Текст: ГодЛитературы.РФ
Фото: издательство «Слово»
В день памяти жертв геноцида армян 1915 года ГодЛитературы.РФ публикует первые страницы романа Варткеса Тевекеляна (1902–1969) «Жизнь начинается снова», впервые опубликованного в СССР в 1950 году и переизданного сейчас в издательстве «Слово».Этот роман, несущий характерные черты времени своего написания, чрезвычайно внятно описывает причины, приведшие к трагедии, ставшей первым в истории преступлением против человечества. В центре повествования - судьба армянского мальчика, уцелевшего во время резни в Шабин-Карахисаре, где его отец возглавил вооруженное сопротивление, длившееся целый месяц. Персонаж этот явно автобиографический; и страшный урок, пережитый в детстве, автор помнил всю жизнь. Став уже известным писателем и даже функционером от литературы, главой Литературного фонда СССР, он не разучился различать добро и зло. Когда во время травли Пастернака партийное начальство требовало от него исключить опального поэта из Литературного фонда (что автоматически означало бы выселение из дома в Переделкине), Тевекелян отвечал: «Пастернак исправно платит членские взносы и оплачивает коммунальные услуги. Исключить не имею права».

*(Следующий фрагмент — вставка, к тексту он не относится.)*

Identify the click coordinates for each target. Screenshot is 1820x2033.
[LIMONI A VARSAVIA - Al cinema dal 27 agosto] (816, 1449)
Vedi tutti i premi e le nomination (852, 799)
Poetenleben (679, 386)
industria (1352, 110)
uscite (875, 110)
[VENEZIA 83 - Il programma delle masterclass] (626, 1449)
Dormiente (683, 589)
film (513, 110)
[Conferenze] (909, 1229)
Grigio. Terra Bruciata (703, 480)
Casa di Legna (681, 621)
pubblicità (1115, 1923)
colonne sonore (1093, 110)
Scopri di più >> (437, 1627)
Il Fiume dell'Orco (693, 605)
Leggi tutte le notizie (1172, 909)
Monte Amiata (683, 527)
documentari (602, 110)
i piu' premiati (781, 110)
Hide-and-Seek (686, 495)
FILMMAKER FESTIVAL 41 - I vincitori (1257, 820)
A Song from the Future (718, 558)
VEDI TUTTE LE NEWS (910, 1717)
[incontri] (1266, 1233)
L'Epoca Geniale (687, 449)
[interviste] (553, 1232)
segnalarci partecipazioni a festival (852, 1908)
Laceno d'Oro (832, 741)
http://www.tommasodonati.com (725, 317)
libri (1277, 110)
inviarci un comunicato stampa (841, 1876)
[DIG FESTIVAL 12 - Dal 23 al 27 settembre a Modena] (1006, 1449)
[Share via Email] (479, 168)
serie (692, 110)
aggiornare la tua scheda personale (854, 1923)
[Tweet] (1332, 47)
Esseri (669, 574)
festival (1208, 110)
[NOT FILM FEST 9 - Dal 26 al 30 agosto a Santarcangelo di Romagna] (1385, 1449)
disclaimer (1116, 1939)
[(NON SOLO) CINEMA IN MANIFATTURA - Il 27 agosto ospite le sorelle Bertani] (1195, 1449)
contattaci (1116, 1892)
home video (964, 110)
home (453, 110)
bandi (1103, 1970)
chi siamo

ГЛАВА 1. ПОСЛЕДНИЙ КАРАВАН ПРИШЁЛ
Горы бесконечной каменной грядой окружают маленькую долину, ограждая ее от ветров. В седловинах, где растут высокие, в рост человека, сочные травы, чабаны пасут многочисленные стада курдючных баранов.
Весна в долине наступает рано. В середине февраля уже теплеет, и начинается мелкий, надоедливый дождь. Он моросит днем и ночью, не переставая. Набухает влагой земля, поднимаются и весело бегут многочисленные горные речки и ручейки. Ко второй половине апреля дождь прекращается, серое небо синеет и начинаются жаркие дни. И так до конца ноября, пока не выпадет первый снег. А вскоре в горах уже бушуют снежные бураны.
Но с заходом солнца даже летом становится свежо, с гор тянет приятной прохладой. Измученные дневным зноем сады и огороды словно просыпаются от ленивой дремоты, оживают. Чабаны, закутанные в черные мохнатые бурки, присев где-нибудь на скале, наигрывают протяжные мелодии на свирелях, а лохматые волкодавы, как бы понимая их призыв, бегают вокруг, собирая стада на ночлег. В темноте то там, то здесь мерцают огоньки костров далеких пастбищ.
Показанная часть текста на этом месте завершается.